The whole point of this is that a Level 5 visit pays considerably more than a Level 2 visit, especially if it's a consult. So the advantage to the specialist who over-documents is that he can code a higher level of service and get paid more. If the flip side of that malpractice catch, "If it wasn't documented, it wasn't done" is the assumption that all documentation is accurate until proven otherwise, then I have no idea what can be done about it.
But that's the answer to "Why do they do it?" And it sure isn't because they care about primaries' or colleagues' opinions of them.
4 Comments:
I recently discovered a padded report after my latest round of obtaining my med. records... I apparently blocked out the 'long talk' my surgeon had with me.
Thankfully, all other reports were true to life but the false claim in that padded report irked me.
Ah-Ha! Now I understand better why certain statements have shown up in certain specialist reports. Ones like "Her X-rays were reviewed" (I didn't have any X-rays with me), or "I answered all the patient's questions" (Uh, no), or best of all "I sat with this patient and discussed all her films with her" (There was no sitting or discussion of any sort; the visit lasted 5 minutes). And of course, all the supposed physical tests that appear on the report, usually one's that begin with a proper name, like Babinski or L'Hermitte or Tinel.

INFORMATION PROVIDED:
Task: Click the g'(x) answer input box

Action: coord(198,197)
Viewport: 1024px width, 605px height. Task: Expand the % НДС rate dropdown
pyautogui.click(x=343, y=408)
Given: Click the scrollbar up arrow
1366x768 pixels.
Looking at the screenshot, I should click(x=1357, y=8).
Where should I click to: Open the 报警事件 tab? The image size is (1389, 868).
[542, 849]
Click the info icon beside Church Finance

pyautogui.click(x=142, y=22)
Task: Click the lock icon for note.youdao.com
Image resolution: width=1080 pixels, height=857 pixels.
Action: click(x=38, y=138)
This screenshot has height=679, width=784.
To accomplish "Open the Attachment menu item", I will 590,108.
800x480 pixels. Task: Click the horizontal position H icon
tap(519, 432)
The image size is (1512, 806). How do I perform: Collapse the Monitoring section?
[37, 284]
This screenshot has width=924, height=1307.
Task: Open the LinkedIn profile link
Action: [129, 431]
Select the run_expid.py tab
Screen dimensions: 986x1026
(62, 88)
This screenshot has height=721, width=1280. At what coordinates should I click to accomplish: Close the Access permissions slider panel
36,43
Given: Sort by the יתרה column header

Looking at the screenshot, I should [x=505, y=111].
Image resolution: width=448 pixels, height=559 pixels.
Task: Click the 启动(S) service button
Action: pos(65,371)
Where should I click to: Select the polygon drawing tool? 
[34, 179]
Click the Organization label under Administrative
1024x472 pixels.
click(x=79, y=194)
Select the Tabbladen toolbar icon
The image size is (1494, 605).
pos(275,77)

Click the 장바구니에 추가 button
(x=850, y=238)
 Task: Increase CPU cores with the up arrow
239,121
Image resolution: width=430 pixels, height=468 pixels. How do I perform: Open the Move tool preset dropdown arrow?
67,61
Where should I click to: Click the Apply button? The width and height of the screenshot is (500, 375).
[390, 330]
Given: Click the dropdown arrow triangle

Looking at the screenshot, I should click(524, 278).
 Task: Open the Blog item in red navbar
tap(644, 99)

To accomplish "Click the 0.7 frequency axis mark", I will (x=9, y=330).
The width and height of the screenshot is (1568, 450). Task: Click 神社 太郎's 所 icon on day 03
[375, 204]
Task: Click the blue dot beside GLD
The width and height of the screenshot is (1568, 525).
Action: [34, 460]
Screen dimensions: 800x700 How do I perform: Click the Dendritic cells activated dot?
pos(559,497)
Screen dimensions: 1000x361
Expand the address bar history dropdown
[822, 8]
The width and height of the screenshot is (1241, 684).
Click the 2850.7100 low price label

ACTIONS TO TAKE:
[1] In the text on specialist over-documentation, what advantage does a specialist gain by over-documenting?
[2] Write out the text on specialist over-documentation, everything from "The whole point" down to "done about it.".
[3] Continue the text on specialist over-documentation after its last sentence.

RESULTS OF THE TASKS:
[1] He can code a higher level of service and get paid more.

[2]
The whole point of this is that a Level 5 visit pays considerably more than a Level 2 visit, especially if it's a consult. So the advantage to the specialist who over-documents is that he can code a higher level of service and get paid more. If the flip side of that malpractice catch, "If it wasn't documented, it wasn't done" is the assumption that all documentation is accurate until proven otherwise, then I have no idea what can be done about it.

[3]
All the above take time, especially talking with a patient. So I can see where a specialist writing these statements down suddenly looks like he/she spent a lot of time with a patient, and so can get more money for the visit.
But it's really disheartening to read statements like those above that refer to discussions, since patients are now encouraged to 'partner' with their doctors, and when these ficticious discussions are documented as if they took place, it can make you the patient feel really bad.
My absolute favorite fictitious statement is the one where a doctor wrote that I suffer from intermittant bouts of headaches. I simply do not recall discussing this with him, it wasn't the reason why I was seeing him, and I rarely have headaches, maybe 3-4 a year. I think he wrote this to make me look like a more 'complex' patient, so he could bill the insurance company for more money.
Padding = dishonesty = fraud, which is a separate problem from the one of trying to get the most out of a reimbursement schedule constantly on the down-wane. There's no excuse for the former (in the case of the ENT group you have cited, I think they deserve the blowing of a whistle), and no alternative to the latter, if you want to stay in business. Feeling most of my income came from operations I did, I undervalued my office work to a probably crazy extreme. In fact, the business people in my clinic sat down with me to discourage my approach, pointing out impressively how much legitimate income I was forgoing.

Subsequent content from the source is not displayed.